Task input ::
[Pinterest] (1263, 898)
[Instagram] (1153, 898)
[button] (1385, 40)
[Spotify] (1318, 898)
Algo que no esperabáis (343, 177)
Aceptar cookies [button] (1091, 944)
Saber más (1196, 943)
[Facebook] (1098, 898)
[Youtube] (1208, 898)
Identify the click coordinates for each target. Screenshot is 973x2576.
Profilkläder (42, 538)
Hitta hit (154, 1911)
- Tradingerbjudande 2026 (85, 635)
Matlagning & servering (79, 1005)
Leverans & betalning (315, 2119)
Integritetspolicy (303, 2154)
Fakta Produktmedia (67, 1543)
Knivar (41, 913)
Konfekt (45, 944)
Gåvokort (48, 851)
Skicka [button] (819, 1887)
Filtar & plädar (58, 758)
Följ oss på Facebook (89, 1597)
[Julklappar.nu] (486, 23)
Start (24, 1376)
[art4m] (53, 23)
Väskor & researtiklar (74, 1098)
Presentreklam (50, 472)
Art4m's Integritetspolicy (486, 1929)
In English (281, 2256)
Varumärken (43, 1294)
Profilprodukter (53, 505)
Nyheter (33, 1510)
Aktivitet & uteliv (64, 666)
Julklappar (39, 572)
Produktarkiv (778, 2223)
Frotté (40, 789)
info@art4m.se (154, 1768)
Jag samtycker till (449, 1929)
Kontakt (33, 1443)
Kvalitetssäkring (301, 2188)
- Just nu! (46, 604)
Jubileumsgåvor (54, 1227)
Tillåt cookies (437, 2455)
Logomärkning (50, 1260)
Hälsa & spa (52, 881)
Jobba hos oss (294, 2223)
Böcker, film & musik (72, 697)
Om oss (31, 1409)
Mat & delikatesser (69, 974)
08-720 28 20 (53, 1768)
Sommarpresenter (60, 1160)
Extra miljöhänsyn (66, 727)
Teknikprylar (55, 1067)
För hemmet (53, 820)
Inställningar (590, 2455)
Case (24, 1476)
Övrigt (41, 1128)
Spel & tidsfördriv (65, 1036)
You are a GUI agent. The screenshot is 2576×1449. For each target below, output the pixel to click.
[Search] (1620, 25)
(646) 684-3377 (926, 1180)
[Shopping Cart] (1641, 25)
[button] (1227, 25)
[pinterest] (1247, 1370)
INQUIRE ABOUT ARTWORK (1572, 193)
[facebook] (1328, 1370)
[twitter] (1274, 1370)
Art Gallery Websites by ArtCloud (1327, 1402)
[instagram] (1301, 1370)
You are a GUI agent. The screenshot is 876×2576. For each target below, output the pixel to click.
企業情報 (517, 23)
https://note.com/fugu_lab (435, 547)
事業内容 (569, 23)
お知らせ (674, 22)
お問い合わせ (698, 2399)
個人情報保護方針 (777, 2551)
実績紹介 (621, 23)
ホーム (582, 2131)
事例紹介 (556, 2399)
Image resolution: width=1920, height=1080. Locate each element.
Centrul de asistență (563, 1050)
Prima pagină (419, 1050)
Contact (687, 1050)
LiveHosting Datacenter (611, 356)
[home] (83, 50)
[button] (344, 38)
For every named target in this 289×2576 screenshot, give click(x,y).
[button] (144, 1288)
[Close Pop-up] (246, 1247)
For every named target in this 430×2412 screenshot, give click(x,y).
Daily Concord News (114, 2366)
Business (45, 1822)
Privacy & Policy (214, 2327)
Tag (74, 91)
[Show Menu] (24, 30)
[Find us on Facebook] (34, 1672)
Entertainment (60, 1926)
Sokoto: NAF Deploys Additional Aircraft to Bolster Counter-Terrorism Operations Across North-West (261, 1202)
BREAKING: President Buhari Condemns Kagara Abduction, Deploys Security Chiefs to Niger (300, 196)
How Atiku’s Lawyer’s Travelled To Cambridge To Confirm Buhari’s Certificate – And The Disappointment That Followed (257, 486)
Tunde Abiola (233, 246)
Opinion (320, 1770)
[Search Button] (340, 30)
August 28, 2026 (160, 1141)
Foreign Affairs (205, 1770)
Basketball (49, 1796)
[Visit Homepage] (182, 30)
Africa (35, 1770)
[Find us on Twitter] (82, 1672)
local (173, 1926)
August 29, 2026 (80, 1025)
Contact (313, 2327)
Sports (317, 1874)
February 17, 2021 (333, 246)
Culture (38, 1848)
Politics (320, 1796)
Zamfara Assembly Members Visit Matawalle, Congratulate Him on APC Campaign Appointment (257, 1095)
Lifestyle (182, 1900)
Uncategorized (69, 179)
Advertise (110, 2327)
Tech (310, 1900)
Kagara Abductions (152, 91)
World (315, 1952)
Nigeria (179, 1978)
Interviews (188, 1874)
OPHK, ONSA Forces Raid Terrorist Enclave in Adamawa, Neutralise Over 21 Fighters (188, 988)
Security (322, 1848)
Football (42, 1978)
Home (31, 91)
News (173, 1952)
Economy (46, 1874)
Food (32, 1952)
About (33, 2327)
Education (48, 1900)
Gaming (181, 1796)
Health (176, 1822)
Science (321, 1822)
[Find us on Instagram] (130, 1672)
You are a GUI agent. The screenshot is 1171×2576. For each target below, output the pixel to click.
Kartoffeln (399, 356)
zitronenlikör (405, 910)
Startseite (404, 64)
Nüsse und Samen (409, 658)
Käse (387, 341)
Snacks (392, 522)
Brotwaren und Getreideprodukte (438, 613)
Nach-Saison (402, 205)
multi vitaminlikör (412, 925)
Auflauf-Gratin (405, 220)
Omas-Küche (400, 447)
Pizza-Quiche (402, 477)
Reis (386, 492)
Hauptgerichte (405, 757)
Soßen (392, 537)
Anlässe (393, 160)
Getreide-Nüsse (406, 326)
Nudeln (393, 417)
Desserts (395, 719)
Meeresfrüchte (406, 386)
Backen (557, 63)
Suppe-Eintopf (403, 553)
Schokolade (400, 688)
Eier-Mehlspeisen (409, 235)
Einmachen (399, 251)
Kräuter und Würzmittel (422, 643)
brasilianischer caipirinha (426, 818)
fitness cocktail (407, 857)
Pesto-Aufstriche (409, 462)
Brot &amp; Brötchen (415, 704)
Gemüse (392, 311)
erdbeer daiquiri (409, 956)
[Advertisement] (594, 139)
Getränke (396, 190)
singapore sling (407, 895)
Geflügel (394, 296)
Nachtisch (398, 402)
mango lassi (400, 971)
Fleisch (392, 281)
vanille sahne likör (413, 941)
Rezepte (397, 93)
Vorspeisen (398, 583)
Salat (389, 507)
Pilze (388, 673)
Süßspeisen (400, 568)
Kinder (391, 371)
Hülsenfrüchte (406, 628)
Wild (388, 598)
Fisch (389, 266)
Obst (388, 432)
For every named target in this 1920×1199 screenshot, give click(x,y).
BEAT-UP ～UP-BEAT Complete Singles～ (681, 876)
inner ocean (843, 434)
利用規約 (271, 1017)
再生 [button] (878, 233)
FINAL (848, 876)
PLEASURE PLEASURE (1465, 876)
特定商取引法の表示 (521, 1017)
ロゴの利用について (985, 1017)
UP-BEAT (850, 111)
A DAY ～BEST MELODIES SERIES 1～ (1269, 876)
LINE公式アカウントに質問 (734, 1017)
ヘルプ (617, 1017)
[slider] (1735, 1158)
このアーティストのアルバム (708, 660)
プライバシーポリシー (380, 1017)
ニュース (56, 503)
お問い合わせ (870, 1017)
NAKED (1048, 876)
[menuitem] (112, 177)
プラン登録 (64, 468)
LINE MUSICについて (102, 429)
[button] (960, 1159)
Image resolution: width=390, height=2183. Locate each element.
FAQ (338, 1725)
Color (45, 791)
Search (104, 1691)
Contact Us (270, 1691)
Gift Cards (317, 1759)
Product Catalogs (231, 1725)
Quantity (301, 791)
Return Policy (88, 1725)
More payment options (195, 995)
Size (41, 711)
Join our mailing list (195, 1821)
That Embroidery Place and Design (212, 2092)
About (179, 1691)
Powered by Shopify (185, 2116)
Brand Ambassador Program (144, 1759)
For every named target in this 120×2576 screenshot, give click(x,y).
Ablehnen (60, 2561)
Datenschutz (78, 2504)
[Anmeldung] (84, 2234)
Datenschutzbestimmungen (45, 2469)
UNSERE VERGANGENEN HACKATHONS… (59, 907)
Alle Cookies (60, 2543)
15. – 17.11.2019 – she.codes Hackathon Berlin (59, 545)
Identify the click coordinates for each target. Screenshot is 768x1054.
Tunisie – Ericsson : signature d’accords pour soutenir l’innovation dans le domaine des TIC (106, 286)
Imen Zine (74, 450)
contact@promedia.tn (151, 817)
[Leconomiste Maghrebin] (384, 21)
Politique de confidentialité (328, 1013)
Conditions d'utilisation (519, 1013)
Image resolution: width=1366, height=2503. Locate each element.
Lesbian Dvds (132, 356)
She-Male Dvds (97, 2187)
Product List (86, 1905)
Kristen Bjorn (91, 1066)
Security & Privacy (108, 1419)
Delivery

Work required :: Return a word-for-word copy of the lines above from the one holding "Soßen (392, 537)" through the one holding "[button] (960, 1159)", with both of them included and nothing besides.

Task output ::
Soßen (392, 537)
Anlässe (393, 160)
Getreide-Nüsse (406, 326)
Nudeln (393, 417)
Desserts (395, 719)
Meeresfrüchte (406, 386)
Backen (557, 63)
Suppe-Eintopf (403, 553)
Schokolade (400, 688)
Eier-Mehlspeisen (409, 235)
Einmachen (399, 251)
Kräuter und Würzmittel (422, 643)
brasilianischer caipirinha (426, 818)
fitness cocktail (407, 857)
Pesto-Aufstriche (409, 462)
Brot &amp; Brötchen (415, 704)
Gemüse (392, 311)
erdbeer daiquiri (409, 956)
[Advertisement] (594, 139)
Getränke (396, 190)
singapore sling (407, 895)
Geflügel (394, 296)
Nachtisch (398, 402)
mango lassi (400, 971)
Fleisch (392, 281)
vanille sahne likör (413, 941)
Rezepte (397, 93)
Vorspeisen (398, 583)
Salat (389, 507)
Pilze (388, 673)
Süßspeisen (400, 568)
Kinder (391, 371)
Hülsenfrüchte (406, 628)
Wild (388, 598)
Fisch (389, 266)
Obst (388, 432)
For every named target in this 1920×1199 screenshot, give click(x,y).
BEAT-UP ～UP-BEAT Complete Singles～ (681, 876)
inner ocean (843, 434)
利用規約 (271, 1017)
再生 [button] (878, 233)
FINAL (848, 876)
PLEASURE PLEASURE (1465, 876)
特定商取引法の表示 (521, 1017)
ロゴの利用について (985, 1017)
UP-BEAT (850, 111)
A DAY ～BEST MELODIES SERIES 1～ (1269, 876)
LINE公式アカウントに質問 (734, 1017)
ヘルプ (617, 1017)
[slider] (1735, 1158)
このアーティストのアルバム (708, 660)
プライバシーポリシー (380, 1017)
ニュース (56, 503)
お問い合わせ (870, 1017)
NAKED (1048, 876)
[menuitem] (112, 177)
プラン登録 (64, 468)
LINE MUSICについて (102, 429)
[button] (960, 1159)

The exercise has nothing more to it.